At the start, the application puts focus on the top menu. Hitting "Enter", while button "Select" is in focus, move the focus to the table. To put the focus back on the top menu use "Esc".To navigate through the menu or the table user must use arrow keys.

Numbers of table rows and columns are unlimited but it is unlikely somebody will use more than a hundred rows or more than 3..5 columns. Each rows contains one cell (Record Name), which is always visible, and several values. Values on each row may be either all visible or all hidden.

The application supports four modes:

• Clipboard-on-Enter. If the user hits "Enter" on the selected cell its content is copied into the clipboard.
• Clipboard-on-Select. During navigation content of the selected cell is copied into the clipboard.
• Visible-on-Enter. If the user hits "Enter" on the selected cell with hidden content it becomes visible. When the cell becomes unselected its content becomes hidden again.
• Visible-on-Select. If the user selects the cell with hidden content it becomes visible. When the cell becomes unselected its content becomes hidden again.

The user may add new records (button "Add") or edit existing (button "Edit"). To edit existing record select record on the table, then by "Esc" go to the top menu and hit button "Edit". The record may be extended with one extra value. If there is a need to add several extra values repeat the process several times. The short clip below illustrates how the program works.

Source code is available  https://github.com/jumbleview/tspur . The project "readme" contains some additional details regarding its dependencies, platform support, how to build it and run the demo.

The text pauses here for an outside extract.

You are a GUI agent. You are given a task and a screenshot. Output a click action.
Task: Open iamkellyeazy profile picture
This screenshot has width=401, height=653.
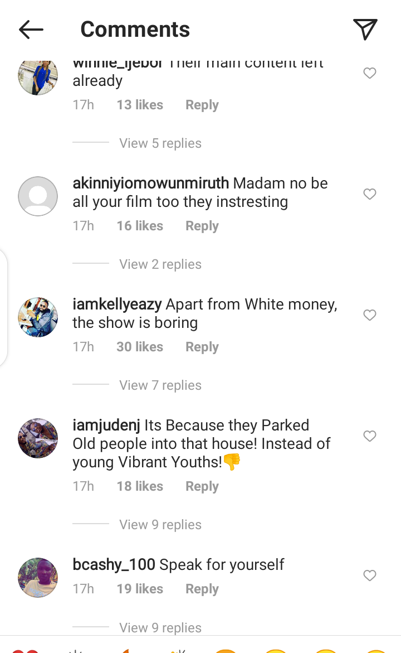(38, 317)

If you will find the approach useful feel free to take this application as is or use it as a starting point for your own project.

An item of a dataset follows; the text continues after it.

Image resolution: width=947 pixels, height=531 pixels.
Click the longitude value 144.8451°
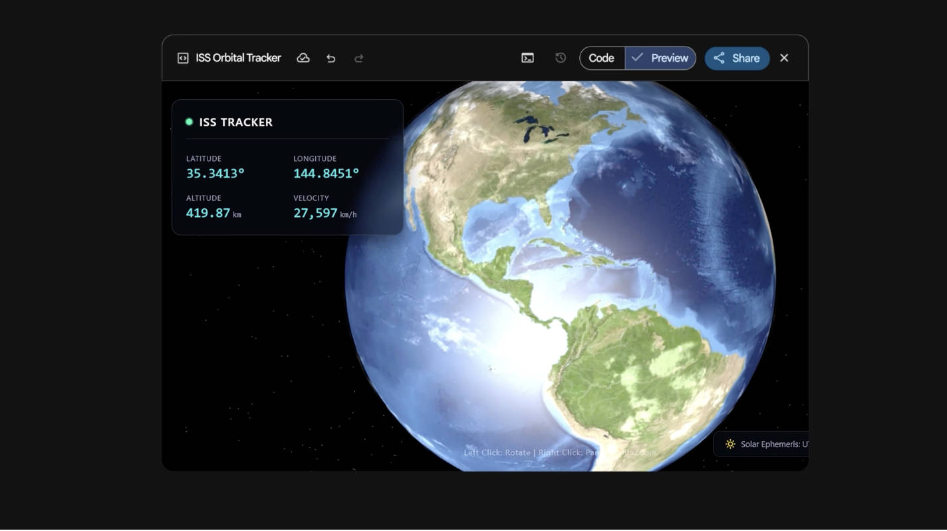tap(326, 174)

Update 4/29/20. Optional and limited support of Git added to the project.

It would be not wise to keep a file with data only locally. Keeping it somewhere on remote storage provides data reliability and the ability to access it from different computers. Git repository looks like the obvious choice. It is assumed that a user will create a private repository with some Git provider and clone it locally. If "tspur" sees that data storage is located on the directory with working git tree it adds button "Git" to the top menu. That button may trigger a chain of git operations, namely: stages file with data, commits it, and pushes it to the remote. 

June 2024 update.  I published post about  current application state https://www.jumbleview.info/2024/06/four-years-in-usage.html

Windows Console on Demand in Go

There are two kinds of Windows programs: Windows GUI or Console Application. There could be third case:  process, which does not have any visual representation at all and needs to be running in the background. For that case program maybe be built as Windows GUI, but it should not have any code, which creates Windows objects.  But what if  you want from application sometimes  to be silent and sometimes  to be verbose and to have a console. Possible use cases are:

• Printing version of the utility if started with special flag (like -V)
• Program needs complicated tune up through the  command line arguments or configuration file, but normally is  running on the background. It would be beneficially to have a choice either run it with console or run it quietly.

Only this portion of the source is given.